**Exercise**:
Hand back all of the records exactly as they read.

**Provided records**:
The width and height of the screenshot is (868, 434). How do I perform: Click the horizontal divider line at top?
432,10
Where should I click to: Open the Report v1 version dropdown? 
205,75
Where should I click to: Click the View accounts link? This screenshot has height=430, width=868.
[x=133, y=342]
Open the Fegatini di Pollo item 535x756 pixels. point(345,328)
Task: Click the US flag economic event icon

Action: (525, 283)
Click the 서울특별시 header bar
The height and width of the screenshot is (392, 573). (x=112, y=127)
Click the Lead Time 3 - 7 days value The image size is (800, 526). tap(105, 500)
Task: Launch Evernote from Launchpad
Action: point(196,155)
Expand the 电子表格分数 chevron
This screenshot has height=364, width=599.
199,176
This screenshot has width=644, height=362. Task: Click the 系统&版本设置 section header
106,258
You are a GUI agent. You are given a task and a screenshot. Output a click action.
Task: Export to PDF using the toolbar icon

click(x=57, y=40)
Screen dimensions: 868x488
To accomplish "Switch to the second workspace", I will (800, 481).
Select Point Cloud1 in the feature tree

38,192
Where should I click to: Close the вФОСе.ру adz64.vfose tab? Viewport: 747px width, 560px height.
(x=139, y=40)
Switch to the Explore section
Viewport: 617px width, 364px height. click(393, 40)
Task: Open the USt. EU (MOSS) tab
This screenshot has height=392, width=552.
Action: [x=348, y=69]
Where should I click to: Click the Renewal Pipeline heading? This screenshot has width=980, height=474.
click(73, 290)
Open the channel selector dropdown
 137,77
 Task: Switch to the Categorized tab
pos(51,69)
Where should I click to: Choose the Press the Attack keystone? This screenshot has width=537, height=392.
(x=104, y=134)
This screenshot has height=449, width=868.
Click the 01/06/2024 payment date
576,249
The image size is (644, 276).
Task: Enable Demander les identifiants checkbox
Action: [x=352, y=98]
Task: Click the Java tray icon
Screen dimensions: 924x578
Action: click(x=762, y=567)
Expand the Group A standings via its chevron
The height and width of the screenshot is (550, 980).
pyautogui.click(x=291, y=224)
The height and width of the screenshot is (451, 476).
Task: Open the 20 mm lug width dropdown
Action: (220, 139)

**Task output**:
The width and height of the screenshot is (868, 434). How do I perform: Click the horizontal divider line at top?
432,10
Where should I click to: Open the Report v1 version dropdown? 
205,75
Where should I click to: Click the View accounts link? This screenshot has height=430, width=868.
[x=133, y=342]
Open the Fegatini di Pollo item 535x756 pixels. point(345,328)
Task: Click the US flag economic event icon

Action: (525, 283)
Click the 서울특별시 header bar
The height and width of the screenshot is (392, 573). (x=112, y=127)
Click the Lead Time 3 - 7 days value The image size is (800, 526). tap(105, 500)
Task: Launch Evernote from Launchpad
Action: point(196,155)
Expand the 电子表格分数 chevron
This screenshot has height=364, width=599.
199,176
This screenshot has width=644, height=362. Task: Click the 系统&版本设置 section header
106,258
You are a GUI agent. You are given a task and a screenshot. Output a click action.
Task: Export to PDF using the toolbar icon

click(x=57, y=40)
Screen dimensions: 868x488
To accomplish "Switch to the second workspace", I will (800, 481).
Select Point Cloud1 in the feature tree

38,192
Where should I click to: Close the вФОСе.ру adz64.vfose tab? Viewport: 747px width, 560px height.
(x=139, y=40)
Switch to the Explore section
Viewport: 617px width, 364px height. click(393, 40)
Task: Open the USt. EU (MOSS) tab
This screenshot has height=392, width=552.
Action: [x=348, y=69]
Where should I click to: Click the Renewal Pipeline heading? This screenshot has width=980, height=474.
click(73, 290)
Open the channel selector dropdown
 137,77
 Task: Switch to the Categorized tab
pos(51,69)
Where should I click to: Choose the Press the Attack keystone? This screenshot has width=537, height=392.
(x=104, y=134)
This screenshot has height=449, width=868.
Click the 01/06/2024 payment date
576,249
The image size is (644, 276).
Task: Enable Demander les identifiants checkbox
Action: [x=352, y=98]
Task: Click the Java tray icon
Screen dimensions: 924x578
Action: click(x=762, y=567)
Expand the Group A standings via its chevron
The height and width of the screenshot is (550, 980).
pyautogui.click(x=291, y=224)
The height and width of the screenshot is (451, 476).
Task: Open the 20 mm lug width dropdown
Action: (220, 139)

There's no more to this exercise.